**WHAT NEEDS TO BE DONE**. The records are to be repeated in full. Every line must match.

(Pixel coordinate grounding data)
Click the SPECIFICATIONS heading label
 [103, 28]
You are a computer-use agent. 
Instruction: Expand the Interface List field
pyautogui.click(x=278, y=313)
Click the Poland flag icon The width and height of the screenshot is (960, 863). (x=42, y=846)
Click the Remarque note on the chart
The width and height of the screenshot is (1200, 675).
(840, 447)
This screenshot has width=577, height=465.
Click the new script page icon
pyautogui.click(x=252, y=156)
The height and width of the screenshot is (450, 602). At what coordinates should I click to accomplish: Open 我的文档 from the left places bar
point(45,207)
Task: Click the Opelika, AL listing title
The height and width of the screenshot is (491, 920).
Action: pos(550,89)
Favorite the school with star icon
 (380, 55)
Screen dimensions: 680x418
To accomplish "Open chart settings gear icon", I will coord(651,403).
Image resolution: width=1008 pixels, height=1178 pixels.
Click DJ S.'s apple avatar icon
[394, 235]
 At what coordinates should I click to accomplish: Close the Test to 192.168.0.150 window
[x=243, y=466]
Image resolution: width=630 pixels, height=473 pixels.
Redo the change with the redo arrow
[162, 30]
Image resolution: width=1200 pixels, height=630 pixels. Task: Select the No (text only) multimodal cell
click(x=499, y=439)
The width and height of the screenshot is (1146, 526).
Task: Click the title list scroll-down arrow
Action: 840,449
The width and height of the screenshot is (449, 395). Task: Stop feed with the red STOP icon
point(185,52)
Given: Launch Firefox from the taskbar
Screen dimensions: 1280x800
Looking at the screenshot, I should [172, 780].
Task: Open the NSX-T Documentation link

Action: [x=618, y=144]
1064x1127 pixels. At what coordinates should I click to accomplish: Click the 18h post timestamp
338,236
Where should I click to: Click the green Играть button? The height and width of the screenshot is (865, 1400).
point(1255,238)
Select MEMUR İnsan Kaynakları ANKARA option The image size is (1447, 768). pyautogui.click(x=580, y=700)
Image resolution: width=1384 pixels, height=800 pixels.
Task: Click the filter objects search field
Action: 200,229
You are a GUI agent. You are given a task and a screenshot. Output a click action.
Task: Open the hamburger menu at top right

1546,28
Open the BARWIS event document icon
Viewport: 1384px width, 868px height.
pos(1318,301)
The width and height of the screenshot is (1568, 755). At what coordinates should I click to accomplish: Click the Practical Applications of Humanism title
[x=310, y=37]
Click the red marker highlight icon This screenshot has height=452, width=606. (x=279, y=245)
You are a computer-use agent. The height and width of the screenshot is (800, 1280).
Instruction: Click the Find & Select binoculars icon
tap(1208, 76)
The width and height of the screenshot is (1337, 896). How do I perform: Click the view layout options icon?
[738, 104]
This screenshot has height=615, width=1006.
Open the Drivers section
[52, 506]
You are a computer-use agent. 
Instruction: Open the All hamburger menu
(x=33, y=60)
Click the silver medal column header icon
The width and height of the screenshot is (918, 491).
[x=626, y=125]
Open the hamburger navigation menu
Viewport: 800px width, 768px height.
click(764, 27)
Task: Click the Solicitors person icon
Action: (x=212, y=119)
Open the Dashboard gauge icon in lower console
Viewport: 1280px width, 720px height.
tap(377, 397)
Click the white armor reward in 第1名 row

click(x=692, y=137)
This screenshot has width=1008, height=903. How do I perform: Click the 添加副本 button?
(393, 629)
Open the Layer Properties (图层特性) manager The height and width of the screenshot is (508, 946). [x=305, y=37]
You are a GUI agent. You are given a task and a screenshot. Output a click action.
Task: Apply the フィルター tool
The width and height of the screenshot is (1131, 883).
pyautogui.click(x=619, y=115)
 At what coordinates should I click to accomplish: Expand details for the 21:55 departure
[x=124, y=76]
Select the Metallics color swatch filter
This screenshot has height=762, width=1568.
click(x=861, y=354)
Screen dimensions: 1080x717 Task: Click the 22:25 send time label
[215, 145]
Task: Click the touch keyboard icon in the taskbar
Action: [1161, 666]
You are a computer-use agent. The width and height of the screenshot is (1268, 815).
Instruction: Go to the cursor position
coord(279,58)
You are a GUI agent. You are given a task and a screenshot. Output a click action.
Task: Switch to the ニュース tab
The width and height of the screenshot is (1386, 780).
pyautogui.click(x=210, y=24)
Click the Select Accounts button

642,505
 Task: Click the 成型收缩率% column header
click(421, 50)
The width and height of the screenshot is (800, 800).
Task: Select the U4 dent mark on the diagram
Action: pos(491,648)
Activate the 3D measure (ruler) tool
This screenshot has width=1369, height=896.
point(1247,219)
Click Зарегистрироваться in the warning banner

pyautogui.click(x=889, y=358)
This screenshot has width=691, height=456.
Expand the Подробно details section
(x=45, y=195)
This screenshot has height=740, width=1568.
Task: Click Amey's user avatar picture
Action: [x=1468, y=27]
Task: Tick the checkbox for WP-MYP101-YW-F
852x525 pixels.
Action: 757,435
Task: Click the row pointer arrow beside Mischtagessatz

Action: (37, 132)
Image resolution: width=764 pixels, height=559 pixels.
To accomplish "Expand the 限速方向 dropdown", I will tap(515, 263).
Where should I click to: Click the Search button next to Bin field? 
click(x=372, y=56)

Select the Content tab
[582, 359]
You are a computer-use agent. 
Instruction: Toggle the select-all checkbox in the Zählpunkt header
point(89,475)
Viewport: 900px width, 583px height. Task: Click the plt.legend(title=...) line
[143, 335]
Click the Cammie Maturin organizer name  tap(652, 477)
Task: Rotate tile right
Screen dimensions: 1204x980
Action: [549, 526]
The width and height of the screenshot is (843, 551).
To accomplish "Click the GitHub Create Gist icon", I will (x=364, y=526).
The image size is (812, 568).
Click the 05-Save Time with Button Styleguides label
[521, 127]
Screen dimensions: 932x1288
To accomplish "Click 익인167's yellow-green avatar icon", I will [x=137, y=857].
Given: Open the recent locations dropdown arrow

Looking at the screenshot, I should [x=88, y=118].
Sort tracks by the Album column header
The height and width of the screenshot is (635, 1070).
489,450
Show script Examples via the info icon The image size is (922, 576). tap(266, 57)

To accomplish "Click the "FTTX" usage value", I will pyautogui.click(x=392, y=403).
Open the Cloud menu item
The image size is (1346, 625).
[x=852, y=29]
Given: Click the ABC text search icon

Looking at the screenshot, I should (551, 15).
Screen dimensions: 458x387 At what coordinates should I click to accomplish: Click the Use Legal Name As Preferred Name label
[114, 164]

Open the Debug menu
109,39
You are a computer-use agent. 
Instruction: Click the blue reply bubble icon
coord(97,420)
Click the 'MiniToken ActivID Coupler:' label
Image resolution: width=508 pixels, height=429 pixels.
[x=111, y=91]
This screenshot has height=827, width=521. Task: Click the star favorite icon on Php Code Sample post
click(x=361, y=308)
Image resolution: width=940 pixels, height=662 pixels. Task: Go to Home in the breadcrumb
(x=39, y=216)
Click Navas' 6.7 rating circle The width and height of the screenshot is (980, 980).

**RESPONSE BOX**.
Click the SPECIFICATIONS heading label
 [103, 28]
You are a computer-use agent. 
Instruction: Expand the Interface List field
pyautogui.click(x=278, y=313)
Click the Poland flag icon The width and height of the screenshot is (960, 863). (x=42, y=846)
Click the Remarque note on the chart
The width and height of the screenshot is (1200, 675).
(840, 447)
This screenshot has width=577, height=465.
Click the new script page icon
pyautogui.click(x=252, y=156)
The height and width of the screenshot is (450, 602). At what coordinates should I click to accomplish: Open 我的文档 from the left places bar
point(45,207)
Task: Click the Opelika, AL listing title
The height and width of the screenshot is (491, 920).
Action: pos(550,89)
Favorite the school with star icon
 (380, 55)
Screen dimensions: 680x418
To accomplish "Open chart settings gear icon", I will coord(651,403).
Image resolution: width=1008 pixels, height=1178 pixels.
Click DJ S.'s apple avatar icon
[394, 235]
 At what coordinates should I click to accomplish: Close the Test to 192.168.0.150 window
[x=243, y=466]
Image resolution: width=630 pixels, height=473 pixels.
Redo the change with the redo arrow
[162, 30]
Image resolution: width=1200 pixels, height=630 pixels. Task: Select the No (text only) multimodal cell
click(x=499, y=439)
The width and height of the screenshot is (1146, 526).
Task: Click the title list scroll-down arrow
Action: 840,449
The width and height of the screenshot is (449, 395). Task: Stop feed with the red STOP icon
point(185,52)
Given: Launch Firefox from the taskbar
Screen dimensions: 1280x800
Looking at the screenshot, I should [172, 780].
Task: Open the NSX-T Documentation link

Action: [x=618, y=144]
1064x1127 pixels. At what coordinates should I click to accomplish: Click the 18h post timestamp
338,236
Where should I click to: Click the green Играть button? The height and width of the screenshot is (865, 1400).
point(1255,238)
Select MEMUR İnsan Kaynakları ANKARA option The image size is (1447, 768). pyautogui.click(x=580, y=700)
Image resolution: width=1384 pixels, height=800 pixels.
Task: Click the filter objects search field
Action: 200,229
You are a GUI agent. You are given a task and a screenshot. Output a click action.
Task: Open the hamburger menu at top right

1546,28
Open the BARWIS event document icon
Viewport: 1384px width, 868px height.
pos(1318,301)
The width and height of the screenshot is (1568, 755). At what coordinates should I click to accomplish: Click the Practical Applications of Humanism title
[x=310, y=37]
Click the red marker highlight icon This screenshot has height=452, width=606. (x=279, y=245)
You are a computer-use agent. The height and width of the screenshot is (800, 1280).
Instruction: Click the Find & Select binoculars icon
tap(1208, 76)
The width and height of the screenshot is (1337, 896). How do I perform: Click the view layout options icon?
[738, 104]
This screenshot has height=615, width=1006.
Open the Drivers section
[52, 506]
You are a computer-use agent. 
Instruction: Open the All hamburger menu
(x=33, y=60)
Click the silver medal column header icon
The width and height of the screenshot is (918, 491).
[x=626, y=125]
Open the hamburger navigation menu
Viewport: 800px width, 768px height.
click(764, 27)
Task: Click the Solicitors person icon
Action: (x=212, y=119)
Open the Dashboard gauge icon in lower console
Viewport: 1280px width, 720px height.
tap(377, 397)
Click the white armor reward in 第1名 row

click(x=692, y=137)
This screenshot has width=1008, height=903. How do I perform: Click the 添加副本 button?
(393, 629)
Open the Layer Properties (图层特性) manager The height and width of the screenshot is (508, 946). [x=305, y=37]
You are a GUI agent. You are given a task and a screenshot. Output a click action.
Task: Apply the フィルター tool
The width and height of the screenshot is (1131, 883).
pyautogui.click(x=619, y=115)
 At what coordinates should I click to accomplish: Expand details for the 21:55 departure
[x=124, y=76]
Select the Metallics color swatch filter
This screenshot has height=762, width=1568.
click(x=861, y=354)
Screen dimensions: 1080x717 Task: Click the 22:25 send time label
[215, 145]
Task: Click the touch keyboard icon in the taskbar
Action: [1161, 666]
You are a computer-use agent. The width and height of the screenshot is (1268, 815).
Instruction: Go to the cursor position
coord(279,58)
You are a GUI agent. You are given a task and a screenshot. Output a click action.
Task: Switch to the ニュース tab
The width and height of the screenshot is (1386, 780).
pyautogui.click(x=210, y=24)
Click the Select Accounts button

642,505
 Task: Click the 成型收缩率% column header
click(421, 50)
The width and height of the screenshot is (800, 800).
Task: Select the U4 dent mark on the diagram
Action: pos(491,648)
Activate the 3D measure (ruler) tool
This screenshot has width=1369, height=896.
point(1247,219)
Click Зарегистрироваться in the warning banner

pyautogui.click(x=889, y=358)
This screenshot has width=691, height=456.
Expand the Подробно details section
(x=45, y=195)
This screenshot has height=740, width=1568.
Task: Click Amey's user avatar picture
Action: [x=1468, y=27]
Task: Tick the checkbox for WP-MYP101-YW-F
852x525 pixels.
Action: 757,435
Task: Click the row pointer arrow beside Mischtagessatz

Action: (37, 132)
Image resolution: width=764 pixels, height=559 pixels.
To accomplish "Expand the 限速方向 dropdown", I will tap(515, 263).
Where should I click to: Click the Search button next to Bin field? 
click(x=372, y=56)

Select the Content tab
[582, 359]
You are a computer-use agent. 
Instruction: Toggle the select-all checkbox in the Zählpunkt header
point(89,475)
Viewport: 900px width, 583px height. Task: Click the plt.legend(title=...) line
[143, 335]
Click the Cammie Maturin organizer name  tap(652, 477)
Task: Rotate tile right
Screen dimensions: 1204x980
Action: [549, 526]
The width and height of the screenshot is (843, 551).
To accomplish "Click the GitHub Create Gist icon", I will (x=364, y=526).
The image size is (812, 568).
Click the 05-Save Time with Button Styleguides label
[521, 127]
Screen dimensions: 932x1288
To accomplish "Click 익인167's yellow-green avatar icon", I will [x=137, y=857].
Given: Open the recent locations dropdown arrow

Looking at the screenshot, I should [x=88, y=118].
Sort tracks by the Album column header
The height and width of the screenshot is (635, 1070).
489,450
Show script Examples via the info icon The image size is (922, 576). tap(266, 57)

To accomplish "Click the "FTTX" usage value", I will pyautogui.click(x=392, y=403).
Open the Cloud menu item
The image size is (1346, 625).
[x=852, y=29]
Given: Click the ABC text search icon

Looking at the screenshot, I should (551, 15).
Screen dimensions: 458x387 At what coordinates should I click to accomplish: Click the Use Legal Name As Preferred Name label
[114, 164]

Open the Debug menu
109,39
You are a computer-use agent. 
Instruction: Click the blue reply bubble icon
coord(97,420)
Click the 'MiniToken ActivID Coupler:' label
Image resolution: width=508 pixels, height=429 pixels.
[x=111, y=91]
This screenshot has height=827, width=521. Task: Click the star favorite icon on Php Code Sample post
click(x=361, y=308)
Image resolution: width=940 pixels, height=662 pixels. Task: Go to Home in the breadcrumb
(x=39, y=216)
Click Navas' 6.7 rating circle The width and height of the screenshot is (980, 980).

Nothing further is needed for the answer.